Jeder stirbt für sich allein

USA Der Soldat Bradley Manning wollte die Öffentlichkeit mit den an die Internetplattform Wikileaks weitergegebenen Dokumenten aufrütteln – nun wird er von ihr ignoriert
Ausgabe 14/2013
Jeder stirbt für sich allein

Foto: Mark Wilson / Getty

Zum Mythos des US-Journalismus gehören Geschichten vom heroischen Whistleblower, dem Insider, der seine Karriere riskiert und Interna an die Medien weiterleitet, um Missstände aufzudecken. Der Whistleblower verstößt gegen Gesetze und Regeln, genießt aber häufig öffentliche Sympathie, Wohlwollen und Respekt in den Medien. Bei dem Wikileaker Bradley Manning ist das ganz anders. Die Wikileaks-Enthüllungen waren für den Staat kein peinlicher Ausrutscher auf der Spielwiese, wo Journalismus mit der Regierung plänkelt. Es gibt keine Gnade für den seit Mai 2010 in Untersuchungshaft sitzenden IT-Fachmann aus dem US-Heer. Der Staatsanwaltschaft geht es nicht nur um Mannings Verstoß gegen die Geheimhaltung.

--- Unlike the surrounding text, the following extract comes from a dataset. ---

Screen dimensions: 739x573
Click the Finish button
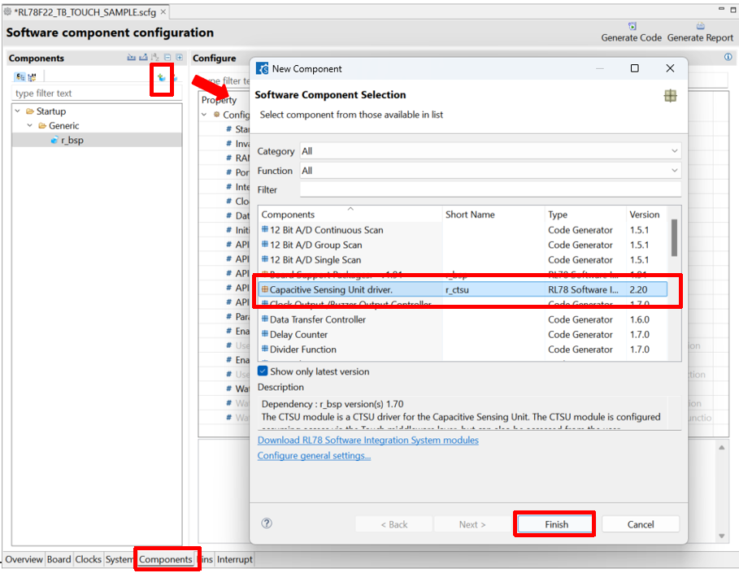click(556, 524)
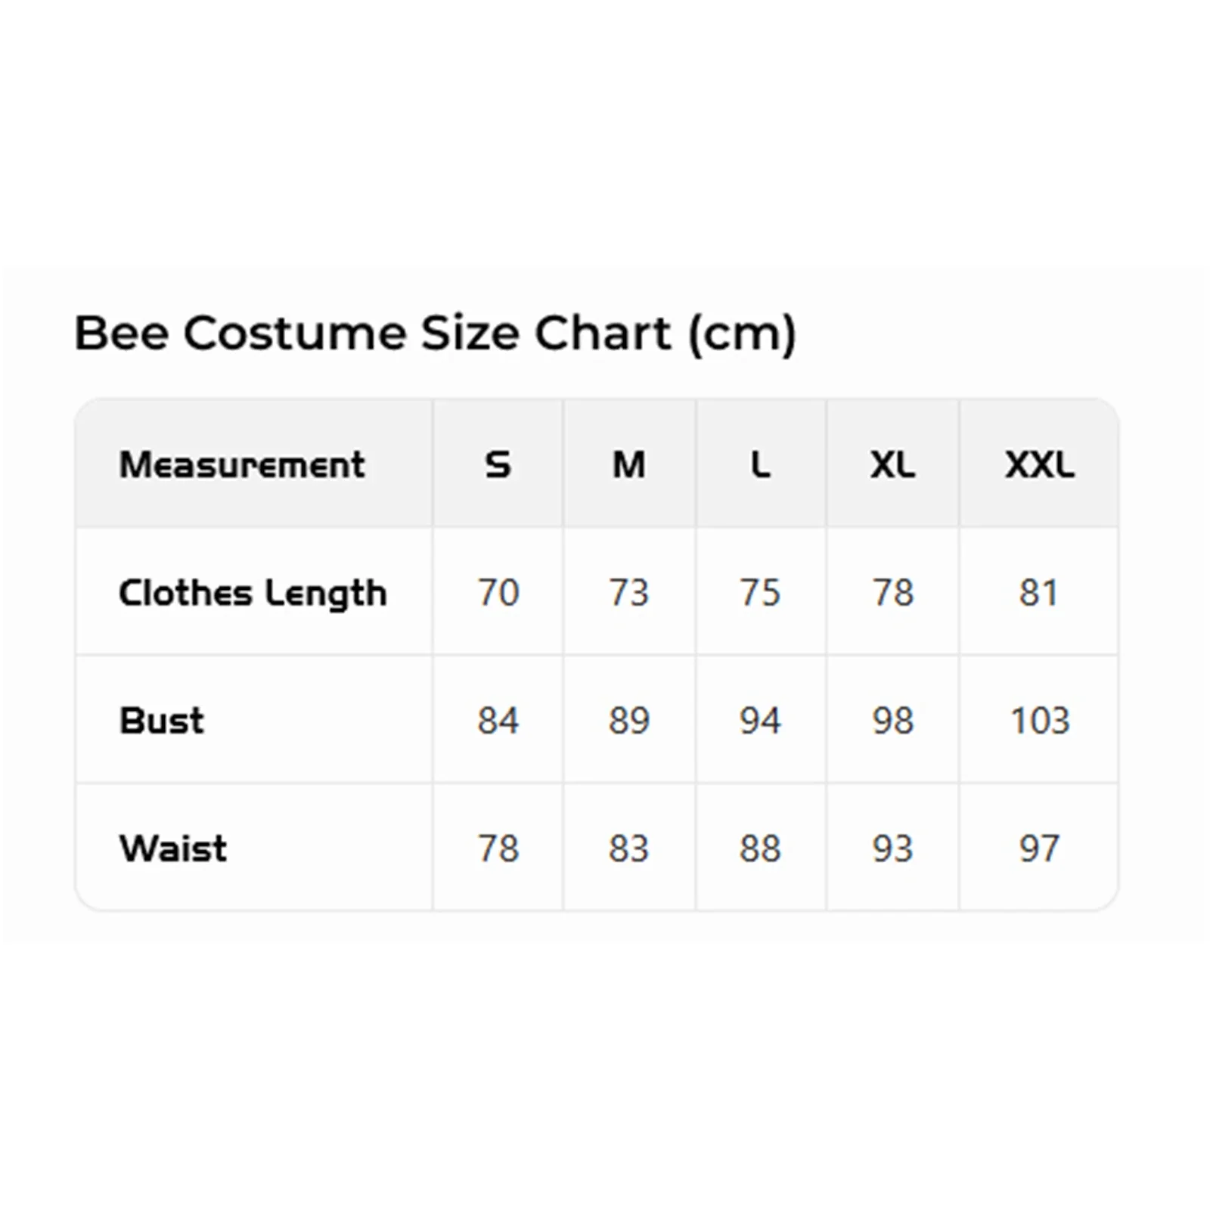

Für die Weitergabe von Dokumenten an Wikileaks übernahm Manning, der im Dienst Zugang zu Top Secret-Material hatte, inzwischen die Verantwortung. Dieses Geständnis könnte ihm 20 Jahre Haft bringen. Die Staatsanwaltschaft wirft Manning vor, den Feind begünstigt zu haben. Der anstehende Prozess soll beweisen, dass die Wikileaks-Dokumente der nationalen Sicherheit geschadet haben. Bin Laden habe sich persönlich für das Material interessiert. Für den Vorwurf „Feindbegünstigung“ wird gar ein historischer Fall bemüht. Im amerikanischen Bürgerkrieg hätte ein Soldat 1863 einer Zeitung die Namen von Offizieren gegeben. Dieser Informant sei wegen „indirekter Informationsweitergabe an den Feind“ mit drei Monaten Gefängnis bestraft worden.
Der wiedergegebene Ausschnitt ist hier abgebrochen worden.